TASK OBJECTIVE:
Which lines run from the one containing "Task: Click the Feedback button" through the one containing "point(195,507)", inclusive, in the records below? Copy them verbatim.

EXTRACTED INFORMATION:

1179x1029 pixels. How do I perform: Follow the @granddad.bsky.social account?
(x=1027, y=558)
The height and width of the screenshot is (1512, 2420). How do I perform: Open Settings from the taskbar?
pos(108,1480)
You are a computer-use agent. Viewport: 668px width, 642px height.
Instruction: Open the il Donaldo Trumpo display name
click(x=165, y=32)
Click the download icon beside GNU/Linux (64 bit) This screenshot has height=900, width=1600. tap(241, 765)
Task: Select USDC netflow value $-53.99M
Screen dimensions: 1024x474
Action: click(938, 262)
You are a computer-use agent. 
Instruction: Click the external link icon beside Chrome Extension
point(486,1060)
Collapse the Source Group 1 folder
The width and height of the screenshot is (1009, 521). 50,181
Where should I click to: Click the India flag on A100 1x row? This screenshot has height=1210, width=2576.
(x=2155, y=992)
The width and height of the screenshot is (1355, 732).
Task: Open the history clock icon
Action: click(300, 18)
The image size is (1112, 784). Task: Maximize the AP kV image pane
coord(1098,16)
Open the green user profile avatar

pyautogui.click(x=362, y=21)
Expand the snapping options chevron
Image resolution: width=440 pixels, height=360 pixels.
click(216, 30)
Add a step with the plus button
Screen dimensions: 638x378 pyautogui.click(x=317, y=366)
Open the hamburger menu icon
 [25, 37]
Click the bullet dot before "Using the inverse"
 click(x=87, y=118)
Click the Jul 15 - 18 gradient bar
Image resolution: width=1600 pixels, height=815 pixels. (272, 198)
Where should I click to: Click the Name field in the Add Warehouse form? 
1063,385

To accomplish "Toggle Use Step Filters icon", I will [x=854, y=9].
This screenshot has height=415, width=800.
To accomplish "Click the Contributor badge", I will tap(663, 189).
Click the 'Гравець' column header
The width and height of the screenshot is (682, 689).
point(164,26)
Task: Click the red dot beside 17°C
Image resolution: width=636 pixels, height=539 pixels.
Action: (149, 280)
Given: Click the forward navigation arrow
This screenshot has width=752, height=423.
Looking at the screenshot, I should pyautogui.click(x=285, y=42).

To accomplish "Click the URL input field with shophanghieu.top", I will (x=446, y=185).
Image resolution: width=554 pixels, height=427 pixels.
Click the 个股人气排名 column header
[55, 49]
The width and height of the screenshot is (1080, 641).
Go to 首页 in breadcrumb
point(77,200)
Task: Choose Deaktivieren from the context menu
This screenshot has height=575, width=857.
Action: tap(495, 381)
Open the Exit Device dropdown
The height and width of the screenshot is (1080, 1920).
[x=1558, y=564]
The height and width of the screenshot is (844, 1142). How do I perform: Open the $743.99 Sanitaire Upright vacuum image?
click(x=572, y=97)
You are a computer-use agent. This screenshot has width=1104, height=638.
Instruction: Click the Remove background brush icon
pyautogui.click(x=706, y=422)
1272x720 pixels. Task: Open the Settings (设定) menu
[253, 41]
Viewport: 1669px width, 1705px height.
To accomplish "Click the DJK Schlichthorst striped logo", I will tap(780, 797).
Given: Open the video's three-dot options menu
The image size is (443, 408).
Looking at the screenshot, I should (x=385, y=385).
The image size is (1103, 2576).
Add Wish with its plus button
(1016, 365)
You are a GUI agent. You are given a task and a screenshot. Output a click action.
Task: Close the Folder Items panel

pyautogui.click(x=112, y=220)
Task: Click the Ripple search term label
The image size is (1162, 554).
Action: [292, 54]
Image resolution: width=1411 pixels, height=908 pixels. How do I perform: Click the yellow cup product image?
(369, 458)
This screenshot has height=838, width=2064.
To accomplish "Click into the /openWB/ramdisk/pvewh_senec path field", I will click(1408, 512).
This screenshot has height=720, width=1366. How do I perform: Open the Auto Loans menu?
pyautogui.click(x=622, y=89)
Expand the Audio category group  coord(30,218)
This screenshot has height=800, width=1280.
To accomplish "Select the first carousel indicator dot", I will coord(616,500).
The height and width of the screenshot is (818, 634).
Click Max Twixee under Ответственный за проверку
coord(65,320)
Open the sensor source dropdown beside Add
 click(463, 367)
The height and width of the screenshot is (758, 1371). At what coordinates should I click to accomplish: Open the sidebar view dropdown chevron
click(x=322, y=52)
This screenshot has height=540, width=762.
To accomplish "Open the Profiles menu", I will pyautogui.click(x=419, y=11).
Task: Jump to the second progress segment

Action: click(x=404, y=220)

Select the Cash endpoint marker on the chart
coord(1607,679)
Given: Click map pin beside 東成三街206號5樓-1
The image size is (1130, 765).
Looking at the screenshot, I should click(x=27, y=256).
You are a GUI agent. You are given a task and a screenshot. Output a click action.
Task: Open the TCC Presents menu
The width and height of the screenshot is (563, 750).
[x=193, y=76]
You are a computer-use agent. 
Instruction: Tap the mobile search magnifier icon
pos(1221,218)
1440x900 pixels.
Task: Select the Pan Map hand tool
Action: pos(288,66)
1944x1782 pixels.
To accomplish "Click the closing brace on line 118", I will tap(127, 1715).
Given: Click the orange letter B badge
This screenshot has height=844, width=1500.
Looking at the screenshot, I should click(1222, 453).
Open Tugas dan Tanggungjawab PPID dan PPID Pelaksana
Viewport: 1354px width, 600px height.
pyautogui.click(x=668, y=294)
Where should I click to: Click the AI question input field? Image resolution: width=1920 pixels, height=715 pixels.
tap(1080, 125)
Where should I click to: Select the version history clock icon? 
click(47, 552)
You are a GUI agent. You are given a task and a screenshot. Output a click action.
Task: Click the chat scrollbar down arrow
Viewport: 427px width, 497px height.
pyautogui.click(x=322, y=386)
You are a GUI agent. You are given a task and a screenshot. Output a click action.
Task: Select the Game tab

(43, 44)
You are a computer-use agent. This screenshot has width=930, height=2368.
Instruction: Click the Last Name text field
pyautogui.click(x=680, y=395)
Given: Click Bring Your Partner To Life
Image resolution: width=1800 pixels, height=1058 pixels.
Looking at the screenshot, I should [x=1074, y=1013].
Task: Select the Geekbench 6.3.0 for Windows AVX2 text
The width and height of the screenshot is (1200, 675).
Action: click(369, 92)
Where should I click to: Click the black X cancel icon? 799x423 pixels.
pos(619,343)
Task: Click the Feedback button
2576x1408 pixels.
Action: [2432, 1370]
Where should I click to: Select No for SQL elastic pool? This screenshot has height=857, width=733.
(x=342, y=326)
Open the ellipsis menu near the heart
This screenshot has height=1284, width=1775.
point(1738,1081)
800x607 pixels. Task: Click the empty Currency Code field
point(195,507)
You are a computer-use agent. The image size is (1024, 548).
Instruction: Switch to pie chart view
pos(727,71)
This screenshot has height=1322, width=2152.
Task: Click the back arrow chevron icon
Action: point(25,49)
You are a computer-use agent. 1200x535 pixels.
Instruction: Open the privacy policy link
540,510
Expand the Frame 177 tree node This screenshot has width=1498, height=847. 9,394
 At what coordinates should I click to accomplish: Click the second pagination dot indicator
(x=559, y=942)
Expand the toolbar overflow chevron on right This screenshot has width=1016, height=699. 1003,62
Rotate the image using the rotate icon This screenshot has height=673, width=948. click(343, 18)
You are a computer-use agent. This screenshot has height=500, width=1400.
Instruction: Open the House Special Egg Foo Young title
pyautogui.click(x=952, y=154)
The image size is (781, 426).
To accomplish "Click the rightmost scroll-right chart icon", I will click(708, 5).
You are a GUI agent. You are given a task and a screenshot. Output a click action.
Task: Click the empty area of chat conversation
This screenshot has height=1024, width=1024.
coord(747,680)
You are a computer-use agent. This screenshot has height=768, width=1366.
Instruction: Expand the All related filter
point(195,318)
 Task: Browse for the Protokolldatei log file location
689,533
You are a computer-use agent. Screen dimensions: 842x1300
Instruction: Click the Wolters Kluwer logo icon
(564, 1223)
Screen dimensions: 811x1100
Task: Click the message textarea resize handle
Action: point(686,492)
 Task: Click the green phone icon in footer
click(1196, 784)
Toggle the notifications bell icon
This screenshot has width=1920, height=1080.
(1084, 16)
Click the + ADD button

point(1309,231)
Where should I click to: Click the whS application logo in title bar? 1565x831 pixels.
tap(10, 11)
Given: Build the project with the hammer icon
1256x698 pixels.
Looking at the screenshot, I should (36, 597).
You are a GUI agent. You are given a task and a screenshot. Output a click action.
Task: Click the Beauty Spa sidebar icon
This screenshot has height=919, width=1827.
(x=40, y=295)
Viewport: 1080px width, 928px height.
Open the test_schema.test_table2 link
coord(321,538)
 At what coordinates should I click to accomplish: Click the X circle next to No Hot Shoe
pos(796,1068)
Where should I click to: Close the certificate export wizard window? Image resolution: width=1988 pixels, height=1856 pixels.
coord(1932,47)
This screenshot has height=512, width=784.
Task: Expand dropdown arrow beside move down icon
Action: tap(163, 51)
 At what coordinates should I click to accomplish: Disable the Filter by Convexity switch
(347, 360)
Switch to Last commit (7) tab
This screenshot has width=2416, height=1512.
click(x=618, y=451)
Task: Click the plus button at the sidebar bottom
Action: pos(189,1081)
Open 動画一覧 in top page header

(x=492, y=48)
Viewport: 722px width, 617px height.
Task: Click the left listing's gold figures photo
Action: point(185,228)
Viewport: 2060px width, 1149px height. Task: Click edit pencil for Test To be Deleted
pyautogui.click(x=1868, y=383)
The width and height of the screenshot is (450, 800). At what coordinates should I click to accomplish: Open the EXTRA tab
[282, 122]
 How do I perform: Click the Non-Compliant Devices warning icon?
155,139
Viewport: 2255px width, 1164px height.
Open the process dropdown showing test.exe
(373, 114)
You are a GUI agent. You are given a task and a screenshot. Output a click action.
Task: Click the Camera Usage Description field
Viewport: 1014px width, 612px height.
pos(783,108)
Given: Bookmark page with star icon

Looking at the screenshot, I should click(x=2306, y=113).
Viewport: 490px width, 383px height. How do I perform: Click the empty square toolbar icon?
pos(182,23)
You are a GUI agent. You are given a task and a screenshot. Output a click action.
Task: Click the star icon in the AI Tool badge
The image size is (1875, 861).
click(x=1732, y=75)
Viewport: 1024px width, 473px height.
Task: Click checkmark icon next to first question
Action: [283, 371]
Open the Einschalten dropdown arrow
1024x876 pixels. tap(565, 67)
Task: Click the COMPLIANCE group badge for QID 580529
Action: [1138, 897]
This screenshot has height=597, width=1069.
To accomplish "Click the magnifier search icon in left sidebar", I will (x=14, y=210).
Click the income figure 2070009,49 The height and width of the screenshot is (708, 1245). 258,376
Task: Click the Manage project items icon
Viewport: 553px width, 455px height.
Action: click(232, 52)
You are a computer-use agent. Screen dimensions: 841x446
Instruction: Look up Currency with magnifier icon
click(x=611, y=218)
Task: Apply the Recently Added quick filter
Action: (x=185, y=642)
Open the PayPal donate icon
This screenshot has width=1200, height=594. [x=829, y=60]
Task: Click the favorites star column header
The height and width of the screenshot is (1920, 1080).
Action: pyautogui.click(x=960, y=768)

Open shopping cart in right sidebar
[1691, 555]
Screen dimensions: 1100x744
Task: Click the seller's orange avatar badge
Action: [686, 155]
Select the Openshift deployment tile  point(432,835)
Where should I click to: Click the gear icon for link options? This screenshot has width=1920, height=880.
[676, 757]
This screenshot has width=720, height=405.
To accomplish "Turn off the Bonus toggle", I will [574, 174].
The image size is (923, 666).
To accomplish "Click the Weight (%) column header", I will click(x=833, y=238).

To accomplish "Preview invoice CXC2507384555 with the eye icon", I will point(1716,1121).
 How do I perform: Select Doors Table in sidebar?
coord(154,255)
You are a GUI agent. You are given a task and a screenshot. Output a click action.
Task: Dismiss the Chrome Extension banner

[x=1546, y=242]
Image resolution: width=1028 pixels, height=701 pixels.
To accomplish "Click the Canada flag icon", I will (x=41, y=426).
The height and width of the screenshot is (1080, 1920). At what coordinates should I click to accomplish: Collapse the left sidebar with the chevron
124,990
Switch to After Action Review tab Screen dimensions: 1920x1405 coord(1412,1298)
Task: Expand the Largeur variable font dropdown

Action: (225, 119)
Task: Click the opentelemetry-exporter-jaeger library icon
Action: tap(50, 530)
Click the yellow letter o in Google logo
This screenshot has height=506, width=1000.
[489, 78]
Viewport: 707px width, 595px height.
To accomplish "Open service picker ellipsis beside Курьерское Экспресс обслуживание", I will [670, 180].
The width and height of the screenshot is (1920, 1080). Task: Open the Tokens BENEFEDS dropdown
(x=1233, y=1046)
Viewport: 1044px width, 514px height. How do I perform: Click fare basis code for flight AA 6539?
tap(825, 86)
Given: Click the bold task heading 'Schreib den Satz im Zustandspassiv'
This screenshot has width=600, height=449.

SOLVED PROBLEM:
Task: Click the Feedback button
2576x1408 pixels.
Action: [2432, 1370]
Where should I click to: Select No for SQL elastic pool? This screenshot has height=857, width=733.
(x=342, y=326)
Open the ellipsis menu near the heart
This screenshot has height=1284, width=1775.
point(1738,1081)
800x607 pixels. Task: Click the empty Currency Code field
point(195,507)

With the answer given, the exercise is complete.